GitHub - ippsav/hnswz

A vector database written in Zig. Embeds text locally via Ollama, stores the vectors, and finds nearest neighbors fast using an HNSW index.

Status: Work in progress

Requirements

Zig >= 0.15.2
Ollama running locally with an embedding model pulled (only needed for build and serve; query and client talk to serve over TCP)

Build

zig build                              # debug
zig build -Doptimize=ReleaseFast       # release
zig build test                         # run tests

Configuration

All runtime knobs live in a JSON config. See config.example.json.

{
  "embedder": {
    "provider": "ollama",
    "base_url": "http://localhost:11434",
    "model": "qwen3-embedding",
    "dim": 4096,
    "normalize": false,
    "request_timeout_ms": 30000,
    "max_text_bytes": 131072
  },
  "index": {
    "ef_construction": 200,
    "ef_search": 100,
    "max_ef": 200,
    "seed": 42,
    "distance": "cosine"
  },
  "storage": {
    "data_dir": "./data",
    "max_vectors": 10000,
    "upper_pool_slots": 1000,
    "vectors_file": "vectors.hvsf",
    "graph_file": "graph.hgrf",
    "metadata_file": "metadata.hmtf",
    "wal_file": "wal.hwal",
    "lock_file": "hnswz.lock",
    "wal_enabled": true
  },
  "log_level": "info"
}

Pass --config <path> or set HNSWZ_CONFIG. Accepted by build, benchmark, and serve only — query and client connect to a running serve and don't need it.

Usage

Five subcommands: build, query, benchmark, serve, client.

`build` — ingest a corpus

Embeds every .txt file in <dir> via Ollama, builds the HNSW graph, and writes vectors, graph, and filename metadata into storage.data_dir.

hnswz build --config config.json --source ./docs

`query` — interactive REPL

Connects to a running hnswz serve over TCP. Bare lines run search-text; colon commands (:stats, :ping, :get, :insert, :replace, :delete, :snapshot, :help) invoke the other server verbs. Exit with Ctrl-D or :q.
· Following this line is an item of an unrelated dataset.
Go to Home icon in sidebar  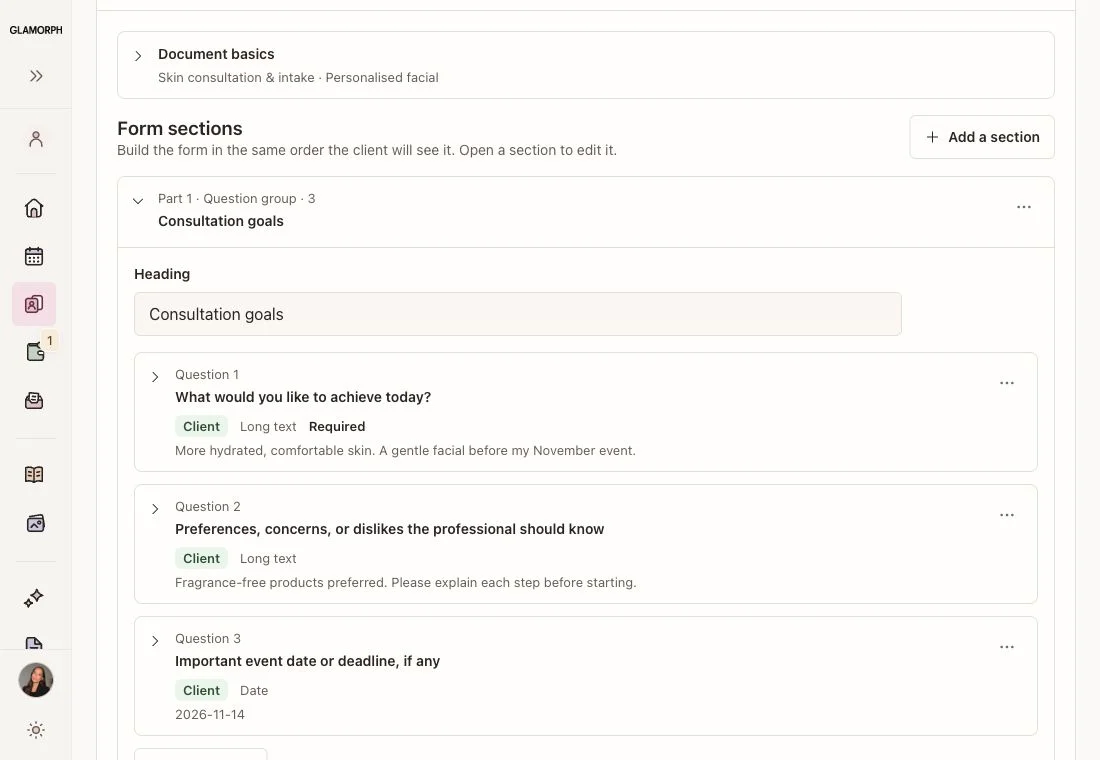(x=34, y=208)
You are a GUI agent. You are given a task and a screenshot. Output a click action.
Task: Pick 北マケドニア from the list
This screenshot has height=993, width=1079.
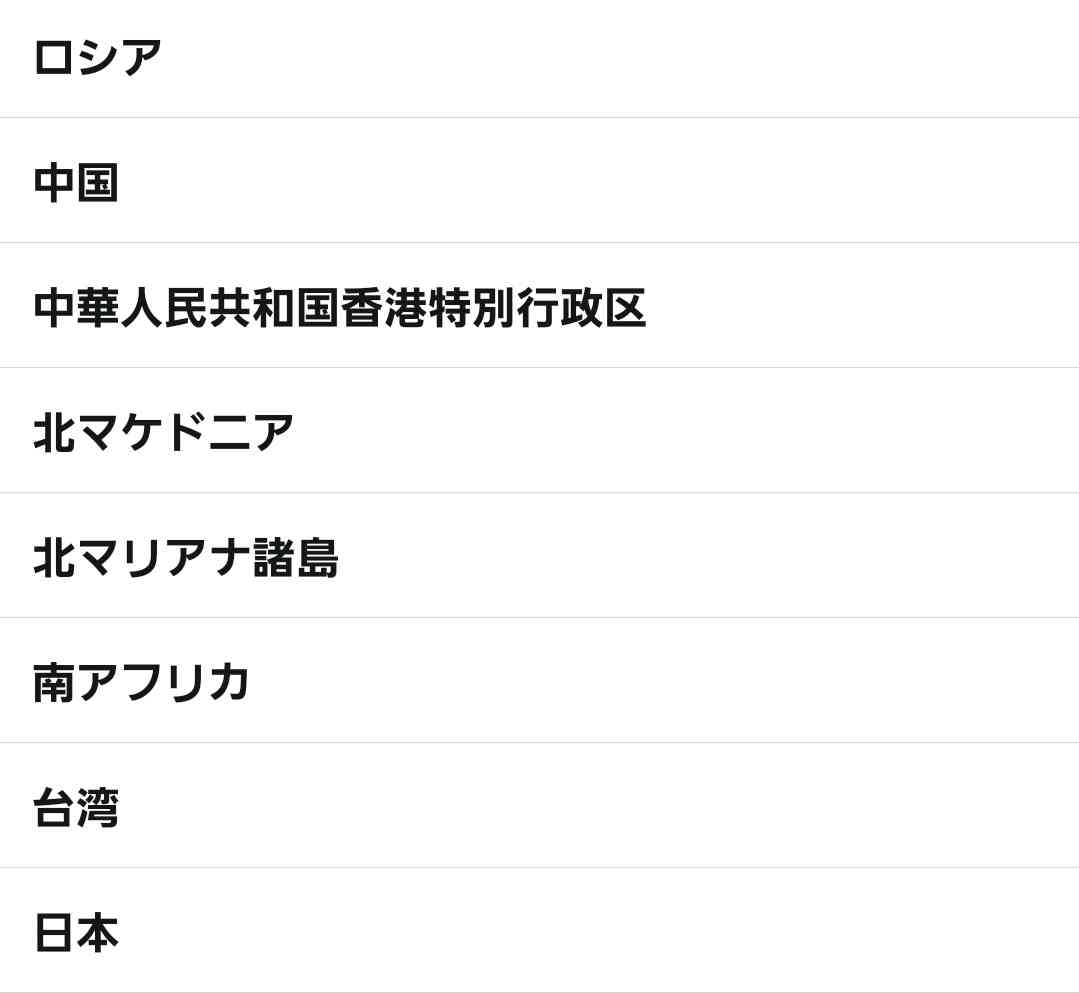click(x=540, y=431)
hnswz query [--connect 127.0.0.1:9000] [--top-k 5] [--ef 10]

`benchmark` — synthetic perf regression harness

Builds an index on random vectors and reports build/search latency percentiles (p50/p90/p95/p99/p100) and throughput. Bypasses Ollama. Config is optional; if provided, dim/ef_*/seed are inherited from it.

zig build benchmark -- --num-vectors 50000 --validate
# or directly
hnswz benchmark [--config config.json] [flags]

Flags:

flag	default	description
`--num-vectors <n>`	`10000`	dataset size
`--num-queries <n>`	`1000`	held-out queries
`--dim <n>`	config or `128`	vector dimension
`--ef-construction <n>`	config or `200`
`--ef-search <n>`	config or `100`
`--top-k <n>`	`10`	results per query
`--seed <u64>`	config or `42`	PRNG seed
`--warmup <n>`	`50`	untimed warmup queries
`--validate`	off	compute recall@k against brute force
`--json`	off	machine-readable output
`--dataset <dir>`	off	load base/query/groundtruth from SIFT-style `.fvecs`/`.ivecs` (sets `--dim` from file; uses shipped groundtruth for recall)
`--transport <t>`	`in-process`	`in-process` or `tcp` (spawn a server thread and drive it over the wire; delta is protocol overhead)
`--concurrent-clients <n>`	`1`	TCP search phase clients in parallel (driver threads)
`--server-workers <n>`	`0` (auto)	TCP server worker-pool size
`--bench-protocol`	off	skip build+search; measure PING + 1-vec SEARCH_VEC RTT only (implies `--transport tcp`)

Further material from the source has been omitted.